Rabiea

    Rabiea
    Author: Ivan Lätti
    Photographer: Ivan Lätti

    Rabiea is a genus of dwarf leaf succulents in the Aizoaceae family. The compact, tufted plants grow from fleshy or tuberous rootstocks. The plants branch, growing aloe-like leaf rosettes.

    Two or three paired leaves are tightly packed on a stem, the often sickle-shaped leaves of the pair not always identical. The leaf bases are broad, the tips pointed, the leaves very succulent. The inner or upper surfaces are flat, the outer keeled, sometimes indistinctly. Most leaves are about triangular in cross-section, cylindrical ones rare. The leaf surfaces are rough from sometimes conspicuous, white or blackish green spots or raised idioblasts containing tannin. 

    The flowers grow solitary on short pedicels or nearly sessile with two pairs of bracts below. The cup-shaped flowers open around midday for the afternoon only.

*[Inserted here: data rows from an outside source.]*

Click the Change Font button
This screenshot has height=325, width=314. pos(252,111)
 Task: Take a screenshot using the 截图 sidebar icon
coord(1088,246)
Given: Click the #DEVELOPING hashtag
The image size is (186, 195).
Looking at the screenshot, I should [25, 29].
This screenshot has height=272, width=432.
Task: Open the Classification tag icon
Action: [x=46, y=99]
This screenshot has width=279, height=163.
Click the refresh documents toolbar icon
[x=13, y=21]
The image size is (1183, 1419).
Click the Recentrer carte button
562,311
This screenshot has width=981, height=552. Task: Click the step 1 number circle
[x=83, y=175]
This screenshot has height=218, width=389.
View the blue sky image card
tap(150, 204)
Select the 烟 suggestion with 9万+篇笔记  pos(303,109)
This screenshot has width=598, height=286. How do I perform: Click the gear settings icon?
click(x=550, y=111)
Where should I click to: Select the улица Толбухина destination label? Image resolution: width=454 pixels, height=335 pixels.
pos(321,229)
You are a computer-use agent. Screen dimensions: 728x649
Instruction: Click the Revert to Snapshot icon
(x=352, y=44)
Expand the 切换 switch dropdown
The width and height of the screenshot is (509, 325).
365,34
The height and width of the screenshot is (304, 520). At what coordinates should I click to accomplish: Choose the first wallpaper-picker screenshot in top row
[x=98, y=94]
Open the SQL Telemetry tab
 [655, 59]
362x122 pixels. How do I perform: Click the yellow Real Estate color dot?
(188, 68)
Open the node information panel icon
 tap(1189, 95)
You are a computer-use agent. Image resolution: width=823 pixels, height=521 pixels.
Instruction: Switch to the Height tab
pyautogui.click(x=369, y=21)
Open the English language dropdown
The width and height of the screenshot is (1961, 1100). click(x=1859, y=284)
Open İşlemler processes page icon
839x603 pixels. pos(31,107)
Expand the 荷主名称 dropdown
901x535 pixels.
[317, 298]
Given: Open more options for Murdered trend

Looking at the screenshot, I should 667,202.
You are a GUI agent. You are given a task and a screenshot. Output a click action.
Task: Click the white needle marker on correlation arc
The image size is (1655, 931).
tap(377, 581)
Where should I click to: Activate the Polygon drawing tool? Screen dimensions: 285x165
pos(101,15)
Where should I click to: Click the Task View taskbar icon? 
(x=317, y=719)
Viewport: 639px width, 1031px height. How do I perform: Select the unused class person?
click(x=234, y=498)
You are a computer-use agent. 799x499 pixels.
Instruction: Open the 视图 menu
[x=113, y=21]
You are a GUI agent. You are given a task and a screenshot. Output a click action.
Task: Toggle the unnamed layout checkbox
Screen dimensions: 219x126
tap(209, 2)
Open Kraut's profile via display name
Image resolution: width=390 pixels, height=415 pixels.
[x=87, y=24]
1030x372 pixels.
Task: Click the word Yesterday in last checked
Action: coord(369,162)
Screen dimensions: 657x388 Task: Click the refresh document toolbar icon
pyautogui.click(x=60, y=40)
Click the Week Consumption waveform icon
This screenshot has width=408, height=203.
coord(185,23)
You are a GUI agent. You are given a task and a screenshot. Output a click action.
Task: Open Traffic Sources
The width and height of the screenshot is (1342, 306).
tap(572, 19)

There are mostly five nearly equal sepals, sometimes up to seven, fused at the base in a short hypanthium from which the petals and numerous stamens arise. The oblong petals, yellow or yellow orange, grow in three or four whorls. There are nectar glands along the rim of the flower base. The stamens are papillate below. There are seven to ten linear stigmas in a flower, the ovary rounded on top. Flowering happens in spring and summer.

    The dark, thick-walled fruit is a capsule with seven to ten locules, rounded on top with valve wings reaching about halfway up. The expanding keels are close together at the base, diverging upwards to near the valve tips. Covering membranes are present but there are no closing bodies. The pear-shaped seeds are dark brown and covered in small protuberances.

    There are six Rabiea species in inland parts of the Eastern Cape to the centre of the Free State, and only one species in the east of the Northern Cape. The species are not always easy to tell apart. The plants are adapted to dry, cold winters and summer rain. They are easy to cultivate, requiring good drainage and succeed in containers. Seed, cuttings or division can be used in propagation (Leistner, (Ed.), 2000; Smith, et al, 1998).